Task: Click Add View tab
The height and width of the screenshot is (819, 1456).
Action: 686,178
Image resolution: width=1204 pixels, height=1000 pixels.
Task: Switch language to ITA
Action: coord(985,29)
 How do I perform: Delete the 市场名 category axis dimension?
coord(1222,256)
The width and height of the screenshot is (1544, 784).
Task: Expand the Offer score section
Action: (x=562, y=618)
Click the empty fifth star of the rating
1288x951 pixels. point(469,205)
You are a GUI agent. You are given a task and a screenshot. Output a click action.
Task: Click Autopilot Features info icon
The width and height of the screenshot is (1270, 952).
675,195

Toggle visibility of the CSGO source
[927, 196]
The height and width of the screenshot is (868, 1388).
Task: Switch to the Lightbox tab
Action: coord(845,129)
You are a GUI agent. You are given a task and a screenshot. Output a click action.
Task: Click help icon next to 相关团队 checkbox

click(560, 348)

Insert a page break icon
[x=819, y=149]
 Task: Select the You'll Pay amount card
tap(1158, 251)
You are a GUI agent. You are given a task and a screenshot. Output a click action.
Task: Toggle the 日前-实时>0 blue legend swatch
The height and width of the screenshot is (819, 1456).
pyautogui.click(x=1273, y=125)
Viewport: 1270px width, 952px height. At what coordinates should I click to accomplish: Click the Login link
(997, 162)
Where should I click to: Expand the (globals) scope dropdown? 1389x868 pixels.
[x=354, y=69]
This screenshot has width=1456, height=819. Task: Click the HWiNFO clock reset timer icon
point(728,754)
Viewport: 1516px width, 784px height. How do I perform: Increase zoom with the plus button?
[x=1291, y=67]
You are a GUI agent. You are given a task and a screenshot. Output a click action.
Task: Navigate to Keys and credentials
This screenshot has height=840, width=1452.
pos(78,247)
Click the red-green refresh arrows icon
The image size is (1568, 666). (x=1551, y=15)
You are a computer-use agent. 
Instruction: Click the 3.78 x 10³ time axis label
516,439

#### Task to complete:
Hand back the whole listing, exactly as it is.

#### Response to the task:
Task: Click Add View tab
The height and width of the screenshot is (819, 1456).
Action: 686,178
Image resolution: width=1204 pixels, height=1000 pixels.
Task: Switch language to ITA
Action: coord(985,29)
 How do I perform: Delete the 市场名 category axis dimension?
coord(1222,256)
The width and height of the screenshot is (1544, 784).
Task: Expand the Offer score section
Action: (x=562, y=618)
Click the empty fifth star of the rating
1288x951 pixels. point(469,205)
You are a GUI agent. You are given a task and a screenshot. Output a click action.
Task: Click Autopilot Features info icon
The width and height of the screenshot is (1270, 952).
675,195

Toggle visibility of the CSGO source
[927, 196]
The height and width of the screenshot is (868, 1388).
Task: Switch to the Lightbox tab
Action: coord(845,129)
You are a GUI agent. You are given a task and a screenshot. Output a click action.
Task: Click help icon next to 相关团队 checkbox

click(560, 348)

Insert a page break icon
[x=819, y=149]
 Task: Select the You'll Pay amount card
tap(1158, 251)
You are a GUI agent. You are given a task and a screenshot. Output a click action.
Task: Toggle the 日前-实时>0 blue legend swatch
The height and width of the screenshot is (819, 1456).
pyautogui.click(x=1273, y=125)
Viewport: 1270px width, 952px height. At what coordinates should I click to accomplish: Click the Login link
(997, 162)
Where should I click to: Expand the (globals) scope dropdown? 1389x868 pixels.
[x=354, y=69]
This screenshot has width=1456, height=819. Task: Click the HWiNFO clock reset timer icon
point(728,754)
Viewport: 1516px width, 784px height. How do I perform: Increase zoom with the plus button?
[x=1291, y=67]
You are a GUI agent. You are given a task and a screenshot. Output a click action.
Task: Navigate to Keys and credentials
This screenshot has height=840, width=1452.
pos(78,247)
Click the red-green refresh arrows icon
The image size is (1568, 666). (x=1551, y=15)
You are a computer-use agent. 
Instruction: Click the 3.78 x 10³ time axis label
516,439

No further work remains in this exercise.